Methane is a more powerful greenhouse gas than carbon dioxide, but there is far less of it in the atmosphere and it does not stay there as long. Methane is more than 25 times as potent as carbon dioxide at trapping heat in the atmosphere over the course of a century, but it has an 'atmospheric lifetime' of around 12 years, whereas carbon dioxide molecules hang around for hundreds of years.
This means that if humans stopped adding any methane to the atmosphere tomorrow, within several decades all trace of the extra methane and its climate influence would be gone, whereas the same is not true for carbon dioxide. However, methane is still an important greenhouse gas because there are many human-caused sources of it. Methane today is responsible for about 0.5°C of total warming.
Methane is released during the extraction and transport of fossil fuels including coal, oil and natural gas.

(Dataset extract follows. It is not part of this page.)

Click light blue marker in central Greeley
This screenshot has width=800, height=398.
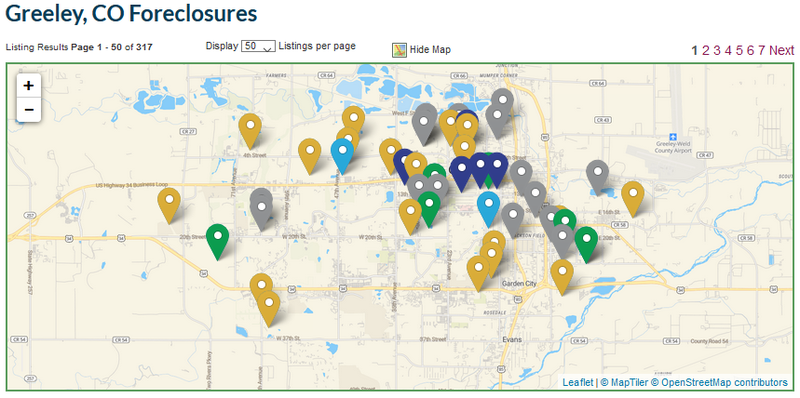(489, 209)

It is also released by rice fields, the decay of food waste in rubbish dumps, and even cows - meaning the rise in beef consumption worldwide has increased methane emissions.

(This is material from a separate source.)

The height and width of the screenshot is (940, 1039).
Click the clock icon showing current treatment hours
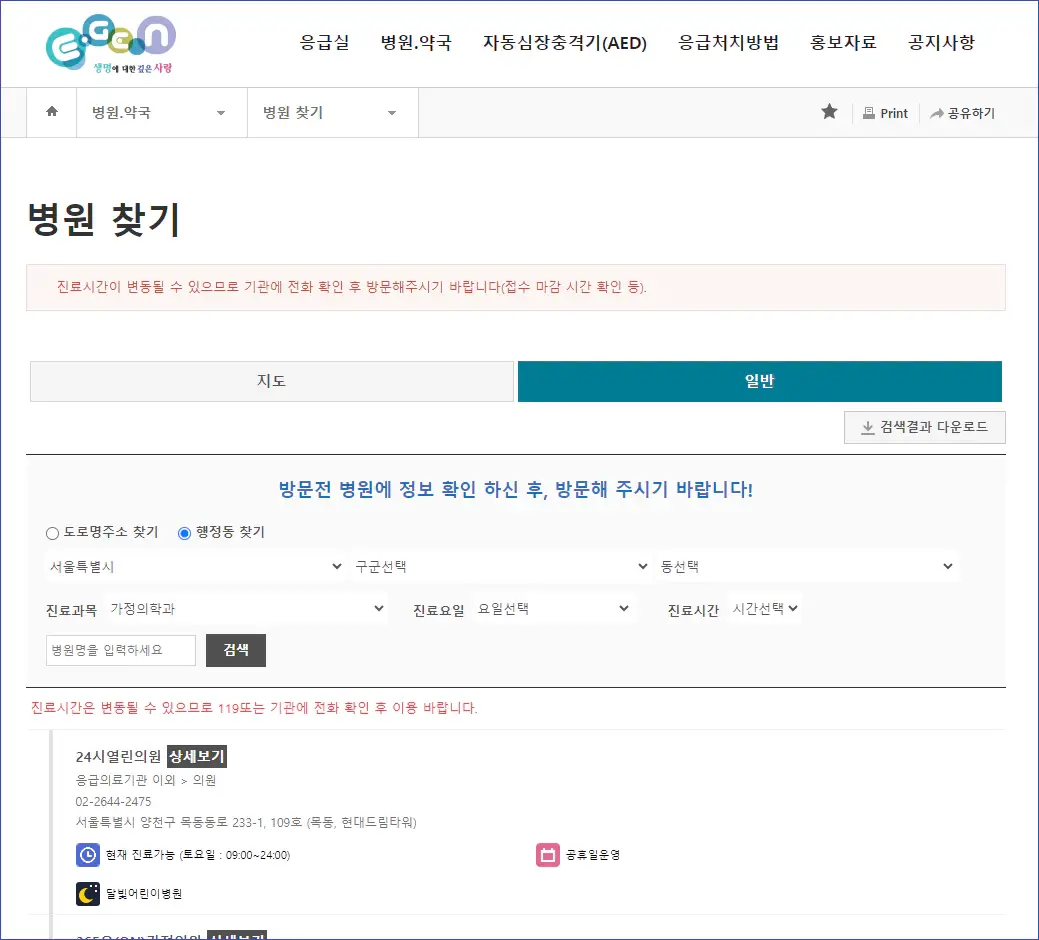(88, 855)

There are also natural sources of methane that are being released faster due to global warming itself. These include the melting of permafrost, the layer of previously permanently frozen ice within soil in polar and sub-polar regions. These methane emissions could in turn accelerate warming, leading to the release of more methane, and so on.
Dr Joeri Rogelj, Director of Research at the Grantham Institute, Imperial College London, says, 'Methane does not persist for long in the atmosphere but is nevertheless a powerful greenhouse gas. If we make rapid cuts to methane emissions now, together with efforts to drastically reduce our carbon dioxide emissions, it will ensure that we limit global warming as much as possible.'
At the COP26 climate summit, more than 90 nations agreed to cut their methane emissions by 30% by 2030 compared to 2020.